• **Task description**: Retype every line of the records exactly.

• **Material for this task**:
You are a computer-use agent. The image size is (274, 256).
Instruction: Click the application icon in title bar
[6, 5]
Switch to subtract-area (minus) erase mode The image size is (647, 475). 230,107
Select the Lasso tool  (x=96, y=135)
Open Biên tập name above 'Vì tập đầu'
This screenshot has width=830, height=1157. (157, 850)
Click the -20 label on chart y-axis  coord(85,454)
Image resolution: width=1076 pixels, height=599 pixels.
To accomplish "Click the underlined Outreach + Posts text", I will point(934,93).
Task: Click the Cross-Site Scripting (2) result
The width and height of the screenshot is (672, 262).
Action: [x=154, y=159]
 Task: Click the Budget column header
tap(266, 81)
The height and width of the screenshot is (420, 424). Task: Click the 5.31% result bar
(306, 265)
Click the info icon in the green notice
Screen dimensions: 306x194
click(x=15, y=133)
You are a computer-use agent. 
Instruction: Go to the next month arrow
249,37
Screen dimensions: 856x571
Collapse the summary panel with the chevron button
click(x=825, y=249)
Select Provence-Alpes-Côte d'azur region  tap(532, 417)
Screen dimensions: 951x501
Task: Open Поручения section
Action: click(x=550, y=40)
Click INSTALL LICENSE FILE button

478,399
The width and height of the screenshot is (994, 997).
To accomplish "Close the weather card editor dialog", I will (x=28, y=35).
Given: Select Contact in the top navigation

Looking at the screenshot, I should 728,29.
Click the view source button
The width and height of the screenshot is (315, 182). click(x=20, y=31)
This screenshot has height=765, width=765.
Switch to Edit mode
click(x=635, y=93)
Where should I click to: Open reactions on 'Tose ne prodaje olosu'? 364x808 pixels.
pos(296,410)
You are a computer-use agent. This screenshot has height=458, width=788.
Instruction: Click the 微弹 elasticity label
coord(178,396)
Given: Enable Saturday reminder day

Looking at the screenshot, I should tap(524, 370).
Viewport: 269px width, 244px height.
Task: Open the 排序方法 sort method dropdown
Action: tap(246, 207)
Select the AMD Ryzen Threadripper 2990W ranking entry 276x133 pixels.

• **Worked solution**:
You are a computer-use agent. The image size is (274, 256).
Instruction: Click the application icon in title bar
[6, 5]
Switch to subtract-area (minus) erase mode The image size is (647, 475). 230,107
Select the Lasso tool  (x=96, y=135)
Open Biên tập name above 'Vì tập đầu'
This screenshot has width=830, height=1157. (157, 850)
Click the -20 label on chart y-axis  coord(85,454)
Image resolution: width=1076 pixels, height=599 pixels.
To accomplish "Click the underlined Outreach + Posts text", I will point(934,93).
Task: Click the Cross-Site Scripting (2) result
The width and height of the screenshot is (672, 262).
Action: [x=154, y=159]
 Task: Click the Budget column header
tap(266, 81)
The height and width of the screenshot is (420, 424). Task: Click the 5.31% result bar
(306, 265)
Click the info icon in the green notice
Screen dimensions: 306x194
click(x=15, y=133)
You are a computer-use agent. 
Instruction: Go to the next month arrow
249,37
Screen dimensions: 856x571
Collapse the summary panel with the chevron button
click(x=825, y=249)
Select Provence-Alpes-Côte d'azur region  tap(532, 417)
Screen dimensions: 951x501
Task: Open Поручения section
Action: click(x=550, y=40)
Click INSTALL LICENSE FILE button

478,399
The width and height of the screenshot is (994, 997).
To accomplish "Close the weather card editor dialog", I will (x=28, y=35).
Given: Select Contact in the top navigation

Looking at the screenshot, I should 728,29.
Click the view source button
The width and height of the screenshot is (315, 182). click(x=20, y=31)
This screenshot has height=765, width=765.
Switch to Edit mode
click(x=635, y=93)
Where should I click to: Open reactions on 'Tose ne prodaje olosu'? 364x808 pixels.
pos(296,410)
You are a computer-use agent. This screenshot has height=458, width=788.
Instruction: Click the 微弹 elasticity label
coord(178,396)
Given: Enable Saturday reminder day

Looking at the screenshot, I should tap(524, 370).
Viewport: 269px width, 244px height.
Task: Open the 排序方法 sort method dropdown
Action: tap(246, 207)
Select the AMD Ryzen Threadripper 2990W ranking entry 276x133 pixels.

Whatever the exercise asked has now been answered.